Az önce Raziye'yi yıllardan sonra yeniden okumaya başladım. Kitabın ilk sayfalarında Beethoven'in beşinci senfonisi çalmaktaydı. Hemen bilgisayarda bu parçayı buldum. Senfoniyi dinlerken merakla romanı okumaya devam ettim.  Romanın bir yerinde duvardaki acayip bir resimden söz edilir. "Başının çevresinde, göğsünde, yukarı kaldırdığı kollarının üzerinde bir çok insan başı olan, çocuk resimlerine benzer bir kadın resmi idi bu; ilkel bir çizgi ile çizilmişti, anlamını çıkarmak olanaksızdı benim için." der. Sonra bunun Sahrennar adında Devletname'den alınıp büyütülmüş, Adem'den önce yaşayan bir cin sureti olduğu yazar. Hemen sanal ansiklopediden bu bilginin gerçekliğini araştırdırdım. İşte yukarıdaki resme vardım. Sahrennar öyle mi? Yıllar önce bu kitabı okurken, merak ettiğim bir  bilgiye bu kadar kolay ulaşmam mümkün değildi tabii... Sanırım o zaman Sahrennar'ı okuyup geçmiştim. Şimdi öğrenmem hoşuma gitti ne yalan söyleyeyim. Beethoven'in beşinci senfonisini dinliyorum. Aklımda Sahrennar... Elimde Melih Cevdet Anday'ın romanı Raziye... Nereye varacağım merak ediyorum... Aziz Türkçemin lezzetine vara vara Melih Cevdet Anday'ın gizliden  tekinsizlik hissi veren cümlelerinin ardında usul usul koşuyorum. Anlayacağın bu kez kitap koşmaca oynuyorum. Bakalım menzilim nereye varacak doğrusu çok merak ediyorum. Şimdi ben kimilerine alelade bir eylem gibi gelen kitap okumayı oyun gibi anlatınca Gülten Akın'ın o güzelim dizeleri aklıma geldi.

"Yağmur yağar akasyalar ıslanır... Bulutlar uçuşur geceleyin... Ben yağmura deli buluta deli... Bir büyük oyun yaşamak dediğin... Beni ya sevmeli ya öldürmeli."

5 yorum:

  1. Artık elimizin altında Google var.;) Kitaptaki karakterleri daha iyi anlamak için ben de başvuruyorum sık sık . Karakterlerin kitapta geçen sevdiği müzikler, resimler , kitaplara hemen bakıyorum.
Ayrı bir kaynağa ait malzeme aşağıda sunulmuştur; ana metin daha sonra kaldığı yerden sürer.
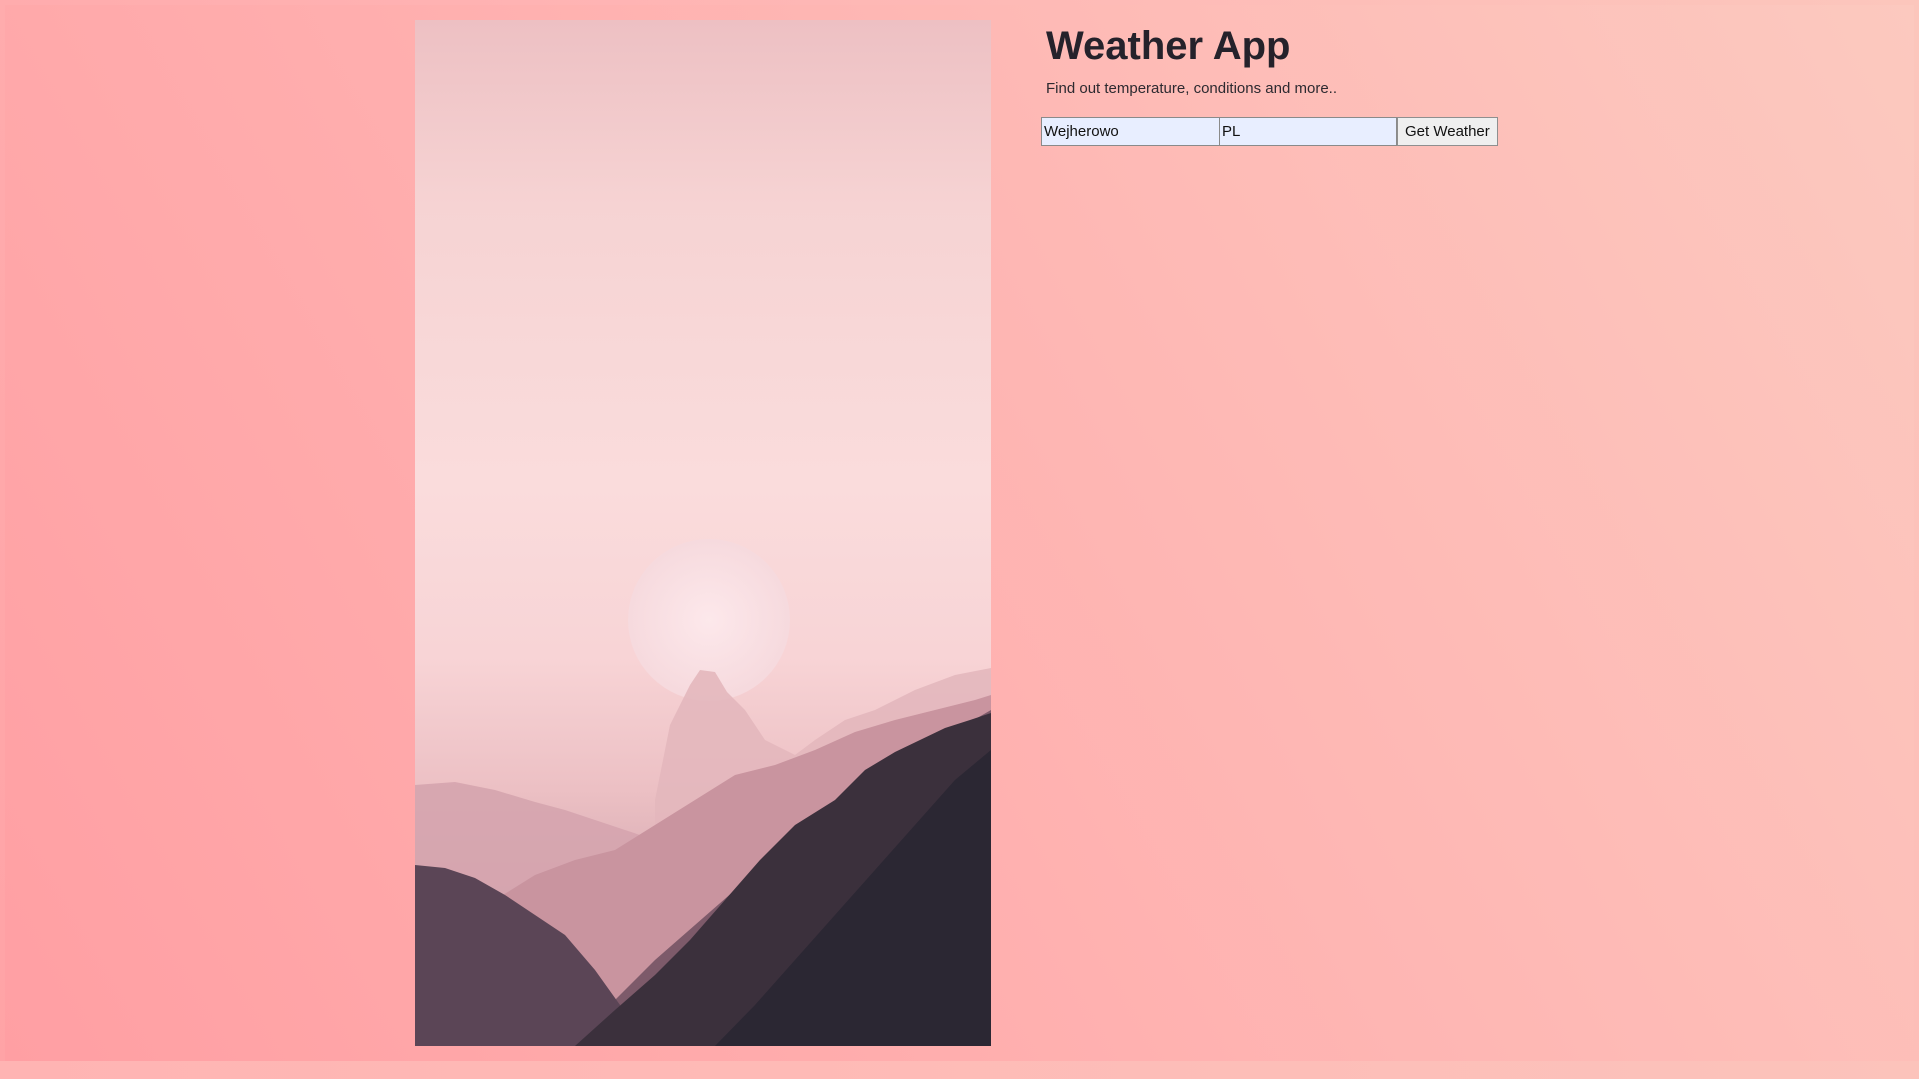 The height and width of the screenshot is (1079, 1919). I want to click on country-input, so click(1308, 132).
    Bu kitabı okumadım ve ilginç de geldi. Okunacak ne çok kitap var.

    YanıtlaSil
  2. Raziye'yi çok gençken ilk kez Cumhuriyet'te tefrika edilirken okumuştum. Gazetenin gelmesini sabırsızlıkla beklerdim devamını okumak için hergün. Kitap olarak okumadım hiç ama kitabını alıp birkaç arkadaşıma hediye etmişliğim vardır. Filmi de çevrilmişti hatırladığım kadarıyla, Örsan Öymen'in kızı oynamıştı başrolünde, pek başarılı bir film olmamıştı.
    Melih Cevdet'le ilgili yazılarınız eski bir tanıdığı yeniden görmüşüm gibi bir his uyandırdı bende. Hele sonuna eklediğiniz en sevdiğim dörtlüğü. Sık sık o şiirin gerçek olmasını isterim:))

    YanıtlaSil
  3. Evet Dalgaizleri, gugıl hazretlerinin bilmediği yok. Ne çok okunacak kitap, seyredilecek film var değil mi? Bir ömür bunlara yetecek gibi değil tabii. Eee! Ne yapalım? Kısmetimizeyse artık... Okumaya, seyretmeye devam:)

    YanıtlaSil
  4. Sevgili Leylak Dalı demek gazetede tefrika edildiğinde okudunuz öyle mi? Vay canına sayın seyirciler!
    Melih Cevdet Anday Türk edebiyatının önemli bir değeri. Kitaplarını okumalı ve tavsiye etmeli gerçekten. Türkçenin lezzetine varmak için okumalı. Sağolun.

    YanıtlaSil
  5. Şu an okuyorum. Aynı sizin yaptığınız gibi google a danıştım ve sizin yazınızı okudum. İnsanların hayayına değmek bu işte.... Çok leziz.